WHAT YOU SHOULD DO: Gather, from the data below, each line in which the word "Click" occurs.

(Stored data)
§ §

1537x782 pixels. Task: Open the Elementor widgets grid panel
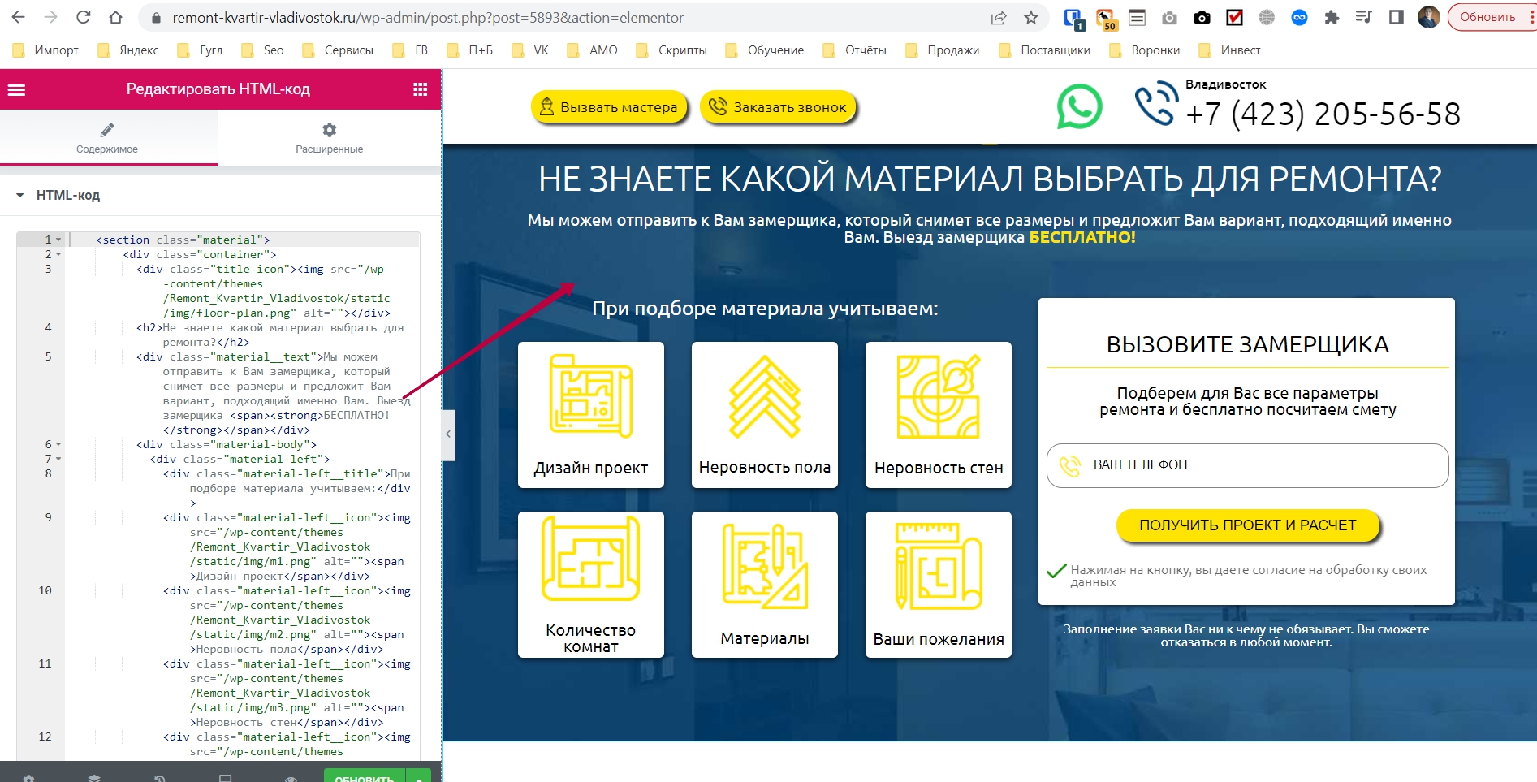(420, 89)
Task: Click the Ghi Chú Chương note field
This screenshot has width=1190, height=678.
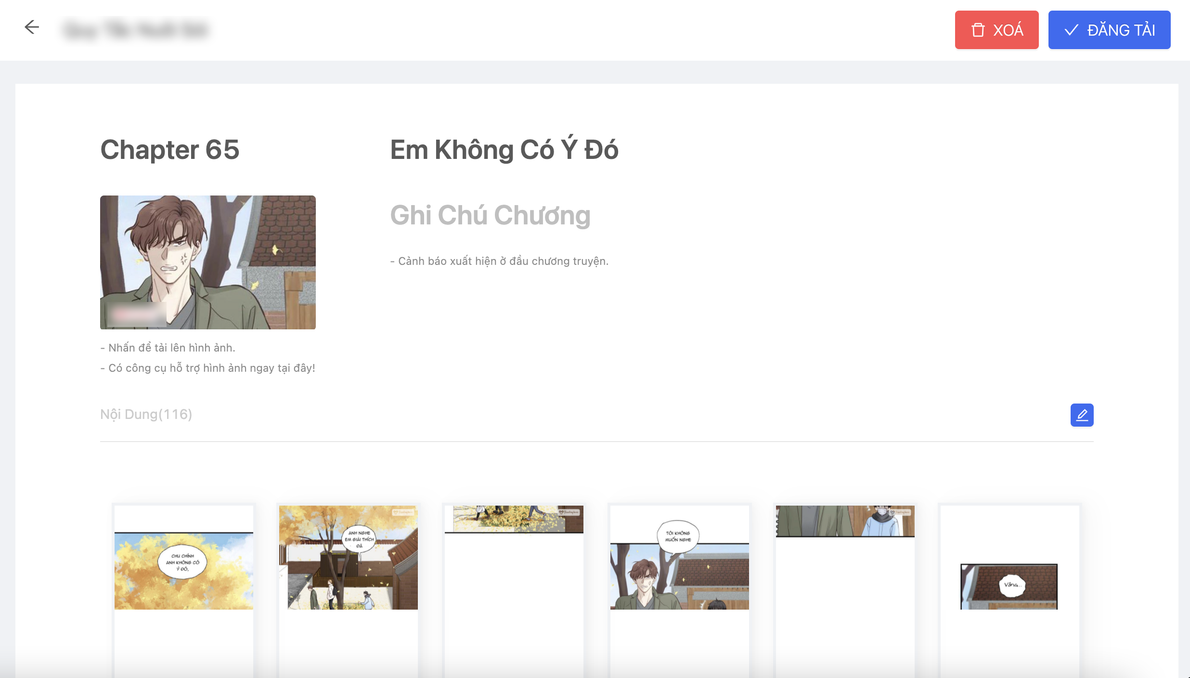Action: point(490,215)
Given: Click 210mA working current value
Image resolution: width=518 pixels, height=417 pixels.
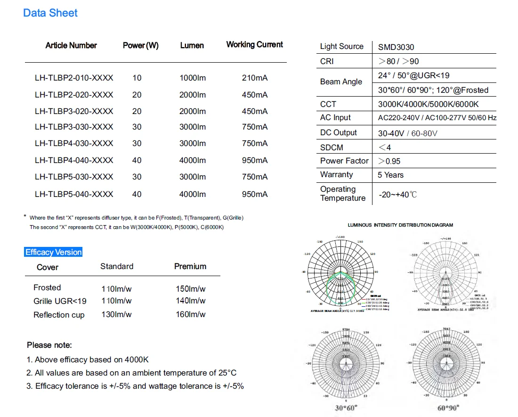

§ §

ANSWER TO THIS PROBLEM:
Task: Click the Ghi Chú Chương note field
Given: Click 210mA working current value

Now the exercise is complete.